▶ What is needed
Below are the records. Count the lines containing the string "Decrease", and reply with the number alone.

|---|

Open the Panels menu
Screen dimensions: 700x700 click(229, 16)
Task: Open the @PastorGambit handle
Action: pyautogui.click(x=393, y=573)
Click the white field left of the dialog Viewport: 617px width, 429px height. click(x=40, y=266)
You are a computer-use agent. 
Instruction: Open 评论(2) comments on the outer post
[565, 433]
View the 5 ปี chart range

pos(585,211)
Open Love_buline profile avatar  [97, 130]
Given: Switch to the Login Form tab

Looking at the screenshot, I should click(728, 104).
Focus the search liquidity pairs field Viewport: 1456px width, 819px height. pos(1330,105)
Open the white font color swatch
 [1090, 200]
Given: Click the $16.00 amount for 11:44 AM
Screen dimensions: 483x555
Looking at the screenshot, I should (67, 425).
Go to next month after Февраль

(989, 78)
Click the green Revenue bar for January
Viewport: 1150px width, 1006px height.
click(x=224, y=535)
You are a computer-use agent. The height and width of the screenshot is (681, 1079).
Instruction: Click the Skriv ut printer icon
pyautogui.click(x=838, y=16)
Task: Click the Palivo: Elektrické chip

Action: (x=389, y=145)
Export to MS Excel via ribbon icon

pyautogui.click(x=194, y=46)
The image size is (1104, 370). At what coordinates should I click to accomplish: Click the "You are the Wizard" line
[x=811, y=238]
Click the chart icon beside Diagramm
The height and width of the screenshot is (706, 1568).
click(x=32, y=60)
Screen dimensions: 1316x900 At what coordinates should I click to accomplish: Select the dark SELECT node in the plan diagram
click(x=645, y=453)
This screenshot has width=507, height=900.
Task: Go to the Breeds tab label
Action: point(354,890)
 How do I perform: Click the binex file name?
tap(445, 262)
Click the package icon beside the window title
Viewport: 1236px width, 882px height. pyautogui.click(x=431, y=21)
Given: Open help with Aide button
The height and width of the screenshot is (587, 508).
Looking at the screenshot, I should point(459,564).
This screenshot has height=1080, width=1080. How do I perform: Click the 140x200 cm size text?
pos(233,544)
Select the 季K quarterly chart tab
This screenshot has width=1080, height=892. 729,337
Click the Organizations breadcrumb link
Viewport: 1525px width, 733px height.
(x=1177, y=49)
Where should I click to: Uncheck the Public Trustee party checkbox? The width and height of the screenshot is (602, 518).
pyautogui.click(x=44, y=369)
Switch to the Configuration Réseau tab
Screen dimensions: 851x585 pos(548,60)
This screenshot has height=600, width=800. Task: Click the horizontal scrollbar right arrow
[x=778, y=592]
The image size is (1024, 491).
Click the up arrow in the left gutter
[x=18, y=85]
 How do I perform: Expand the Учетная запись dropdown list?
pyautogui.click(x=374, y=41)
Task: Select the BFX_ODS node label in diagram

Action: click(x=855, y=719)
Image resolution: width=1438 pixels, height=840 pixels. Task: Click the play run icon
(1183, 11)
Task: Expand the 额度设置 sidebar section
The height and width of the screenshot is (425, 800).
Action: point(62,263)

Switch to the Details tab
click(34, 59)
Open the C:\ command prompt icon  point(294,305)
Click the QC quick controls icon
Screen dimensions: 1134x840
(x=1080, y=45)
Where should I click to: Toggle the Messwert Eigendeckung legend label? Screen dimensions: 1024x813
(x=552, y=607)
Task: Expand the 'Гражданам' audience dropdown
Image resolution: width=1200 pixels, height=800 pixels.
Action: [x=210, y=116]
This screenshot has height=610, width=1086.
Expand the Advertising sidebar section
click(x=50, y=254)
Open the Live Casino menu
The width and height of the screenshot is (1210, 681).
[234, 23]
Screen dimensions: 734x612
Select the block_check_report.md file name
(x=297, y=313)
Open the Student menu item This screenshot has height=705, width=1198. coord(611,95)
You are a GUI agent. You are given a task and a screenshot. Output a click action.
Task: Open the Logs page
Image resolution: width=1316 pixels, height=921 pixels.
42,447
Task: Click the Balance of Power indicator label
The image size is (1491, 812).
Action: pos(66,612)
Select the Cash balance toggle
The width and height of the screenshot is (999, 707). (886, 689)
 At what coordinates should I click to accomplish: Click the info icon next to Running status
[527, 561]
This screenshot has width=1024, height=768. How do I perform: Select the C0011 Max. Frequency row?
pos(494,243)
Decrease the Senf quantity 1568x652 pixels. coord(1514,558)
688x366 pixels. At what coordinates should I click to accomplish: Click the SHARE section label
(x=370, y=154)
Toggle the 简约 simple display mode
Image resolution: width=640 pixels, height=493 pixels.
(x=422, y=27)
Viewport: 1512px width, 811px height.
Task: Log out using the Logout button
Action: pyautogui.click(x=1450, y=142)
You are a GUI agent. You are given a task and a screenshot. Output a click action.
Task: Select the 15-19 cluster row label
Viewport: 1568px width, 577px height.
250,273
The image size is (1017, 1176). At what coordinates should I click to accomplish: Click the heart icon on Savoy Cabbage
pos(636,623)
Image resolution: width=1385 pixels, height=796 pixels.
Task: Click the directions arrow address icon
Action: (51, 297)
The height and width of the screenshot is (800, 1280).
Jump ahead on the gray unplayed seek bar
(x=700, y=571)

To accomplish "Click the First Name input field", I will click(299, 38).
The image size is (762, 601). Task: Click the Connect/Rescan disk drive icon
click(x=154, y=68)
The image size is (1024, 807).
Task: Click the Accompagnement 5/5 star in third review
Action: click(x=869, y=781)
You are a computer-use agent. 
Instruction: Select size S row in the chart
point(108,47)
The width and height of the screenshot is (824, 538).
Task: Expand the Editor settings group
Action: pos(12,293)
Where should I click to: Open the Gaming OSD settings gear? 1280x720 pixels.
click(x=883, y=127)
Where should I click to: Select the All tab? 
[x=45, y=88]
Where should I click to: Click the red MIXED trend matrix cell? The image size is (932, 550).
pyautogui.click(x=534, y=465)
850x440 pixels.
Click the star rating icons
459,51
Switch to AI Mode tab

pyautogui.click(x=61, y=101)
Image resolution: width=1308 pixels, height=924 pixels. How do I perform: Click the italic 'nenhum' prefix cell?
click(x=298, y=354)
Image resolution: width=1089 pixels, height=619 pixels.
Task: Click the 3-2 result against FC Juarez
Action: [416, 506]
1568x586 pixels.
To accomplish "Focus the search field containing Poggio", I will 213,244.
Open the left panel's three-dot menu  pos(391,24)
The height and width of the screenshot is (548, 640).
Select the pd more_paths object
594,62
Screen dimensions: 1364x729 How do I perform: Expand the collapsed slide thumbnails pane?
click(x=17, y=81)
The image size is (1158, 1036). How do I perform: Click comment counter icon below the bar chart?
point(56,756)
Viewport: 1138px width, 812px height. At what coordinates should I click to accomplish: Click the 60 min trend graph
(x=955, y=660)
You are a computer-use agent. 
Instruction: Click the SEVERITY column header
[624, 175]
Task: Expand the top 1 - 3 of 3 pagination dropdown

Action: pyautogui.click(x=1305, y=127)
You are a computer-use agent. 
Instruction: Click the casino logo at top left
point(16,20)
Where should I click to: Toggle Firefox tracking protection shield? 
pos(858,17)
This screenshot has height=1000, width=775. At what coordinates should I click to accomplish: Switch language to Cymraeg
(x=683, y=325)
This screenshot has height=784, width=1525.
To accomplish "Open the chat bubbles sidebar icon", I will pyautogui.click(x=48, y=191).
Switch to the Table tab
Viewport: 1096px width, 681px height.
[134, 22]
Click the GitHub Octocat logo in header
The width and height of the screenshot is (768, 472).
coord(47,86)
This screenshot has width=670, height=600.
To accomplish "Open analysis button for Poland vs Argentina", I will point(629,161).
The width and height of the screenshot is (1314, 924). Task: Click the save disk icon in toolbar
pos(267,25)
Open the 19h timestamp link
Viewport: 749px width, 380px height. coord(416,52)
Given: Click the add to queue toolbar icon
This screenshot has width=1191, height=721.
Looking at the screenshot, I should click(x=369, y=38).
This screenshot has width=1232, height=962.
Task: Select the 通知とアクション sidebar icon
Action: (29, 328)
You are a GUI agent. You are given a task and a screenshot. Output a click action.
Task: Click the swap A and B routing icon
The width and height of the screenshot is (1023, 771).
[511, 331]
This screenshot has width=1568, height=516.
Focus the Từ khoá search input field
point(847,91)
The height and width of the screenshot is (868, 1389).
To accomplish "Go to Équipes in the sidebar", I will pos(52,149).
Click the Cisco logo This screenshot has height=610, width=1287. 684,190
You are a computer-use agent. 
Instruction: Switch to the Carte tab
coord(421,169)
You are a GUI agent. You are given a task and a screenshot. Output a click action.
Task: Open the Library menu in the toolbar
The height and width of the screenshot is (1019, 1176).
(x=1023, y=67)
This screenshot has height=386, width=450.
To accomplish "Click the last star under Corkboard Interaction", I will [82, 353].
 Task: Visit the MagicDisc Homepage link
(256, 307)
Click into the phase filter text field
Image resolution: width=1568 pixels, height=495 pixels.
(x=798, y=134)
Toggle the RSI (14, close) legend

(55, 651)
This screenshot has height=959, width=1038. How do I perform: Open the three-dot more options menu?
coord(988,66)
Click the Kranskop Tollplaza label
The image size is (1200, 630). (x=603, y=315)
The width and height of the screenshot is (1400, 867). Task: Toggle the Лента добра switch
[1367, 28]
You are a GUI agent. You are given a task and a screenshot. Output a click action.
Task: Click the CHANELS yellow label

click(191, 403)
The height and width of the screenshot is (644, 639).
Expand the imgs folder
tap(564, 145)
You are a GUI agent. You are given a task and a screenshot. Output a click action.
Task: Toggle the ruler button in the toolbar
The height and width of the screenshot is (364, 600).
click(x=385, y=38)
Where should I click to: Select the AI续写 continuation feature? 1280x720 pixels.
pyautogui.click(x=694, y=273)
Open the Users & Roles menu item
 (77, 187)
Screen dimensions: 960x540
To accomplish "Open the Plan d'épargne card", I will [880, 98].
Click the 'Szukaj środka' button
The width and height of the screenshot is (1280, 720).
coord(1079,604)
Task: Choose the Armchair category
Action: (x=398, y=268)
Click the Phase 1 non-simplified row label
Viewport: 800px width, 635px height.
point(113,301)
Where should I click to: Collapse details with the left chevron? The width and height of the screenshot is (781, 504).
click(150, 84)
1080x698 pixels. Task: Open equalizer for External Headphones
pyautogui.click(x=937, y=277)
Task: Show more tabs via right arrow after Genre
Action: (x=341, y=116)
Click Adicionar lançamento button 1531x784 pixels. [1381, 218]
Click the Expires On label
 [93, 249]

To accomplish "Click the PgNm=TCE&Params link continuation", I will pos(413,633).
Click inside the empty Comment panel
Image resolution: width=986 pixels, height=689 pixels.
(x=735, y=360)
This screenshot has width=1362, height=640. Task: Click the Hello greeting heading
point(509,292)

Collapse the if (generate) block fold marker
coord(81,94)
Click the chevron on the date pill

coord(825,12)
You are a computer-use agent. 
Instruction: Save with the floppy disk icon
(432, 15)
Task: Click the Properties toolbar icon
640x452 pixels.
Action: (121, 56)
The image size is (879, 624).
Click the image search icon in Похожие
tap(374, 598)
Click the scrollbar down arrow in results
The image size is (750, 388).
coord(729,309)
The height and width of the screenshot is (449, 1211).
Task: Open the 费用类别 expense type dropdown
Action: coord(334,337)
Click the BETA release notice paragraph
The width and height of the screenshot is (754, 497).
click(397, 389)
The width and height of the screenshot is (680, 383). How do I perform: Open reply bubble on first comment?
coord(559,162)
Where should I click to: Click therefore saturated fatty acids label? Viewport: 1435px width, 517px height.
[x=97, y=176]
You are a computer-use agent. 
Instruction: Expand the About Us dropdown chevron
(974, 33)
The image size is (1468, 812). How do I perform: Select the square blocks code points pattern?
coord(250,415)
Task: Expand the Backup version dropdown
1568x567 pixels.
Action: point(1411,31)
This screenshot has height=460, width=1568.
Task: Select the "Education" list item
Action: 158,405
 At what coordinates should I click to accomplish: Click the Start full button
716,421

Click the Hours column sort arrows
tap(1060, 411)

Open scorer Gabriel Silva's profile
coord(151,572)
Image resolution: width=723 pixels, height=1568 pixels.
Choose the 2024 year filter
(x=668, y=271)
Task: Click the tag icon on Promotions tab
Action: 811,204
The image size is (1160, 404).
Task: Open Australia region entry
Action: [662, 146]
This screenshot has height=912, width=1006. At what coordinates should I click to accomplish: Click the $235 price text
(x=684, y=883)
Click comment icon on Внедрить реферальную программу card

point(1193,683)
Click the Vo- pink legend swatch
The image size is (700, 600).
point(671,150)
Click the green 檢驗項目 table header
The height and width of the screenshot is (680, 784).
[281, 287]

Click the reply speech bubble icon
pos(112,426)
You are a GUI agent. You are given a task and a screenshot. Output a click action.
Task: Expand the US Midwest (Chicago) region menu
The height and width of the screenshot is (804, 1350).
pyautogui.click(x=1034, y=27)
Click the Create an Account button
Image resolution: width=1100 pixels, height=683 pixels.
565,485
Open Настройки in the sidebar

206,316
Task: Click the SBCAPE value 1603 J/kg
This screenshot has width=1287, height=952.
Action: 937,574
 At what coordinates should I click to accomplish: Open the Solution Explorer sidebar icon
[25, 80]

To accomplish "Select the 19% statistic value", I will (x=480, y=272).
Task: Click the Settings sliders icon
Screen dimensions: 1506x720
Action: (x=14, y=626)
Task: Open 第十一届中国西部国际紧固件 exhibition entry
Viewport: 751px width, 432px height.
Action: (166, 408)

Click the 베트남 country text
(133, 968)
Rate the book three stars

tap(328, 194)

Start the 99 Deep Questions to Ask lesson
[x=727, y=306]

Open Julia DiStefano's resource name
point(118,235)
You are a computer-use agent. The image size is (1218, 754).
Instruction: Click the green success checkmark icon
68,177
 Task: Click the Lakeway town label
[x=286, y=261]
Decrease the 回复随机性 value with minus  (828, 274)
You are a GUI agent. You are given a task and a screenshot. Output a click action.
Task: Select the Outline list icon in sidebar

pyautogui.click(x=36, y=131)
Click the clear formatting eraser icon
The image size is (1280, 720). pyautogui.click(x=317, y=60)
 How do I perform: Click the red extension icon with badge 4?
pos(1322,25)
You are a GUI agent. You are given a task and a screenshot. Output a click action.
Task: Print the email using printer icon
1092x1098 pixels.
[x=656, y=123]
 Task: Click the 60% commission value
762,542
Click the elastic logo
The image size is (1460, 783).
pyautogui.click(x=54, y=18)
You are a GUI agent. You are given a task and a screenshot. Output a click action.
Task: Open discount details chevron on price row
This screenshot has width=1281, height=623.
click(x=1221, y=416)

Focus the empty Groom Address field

|---|

▶ Answer area
2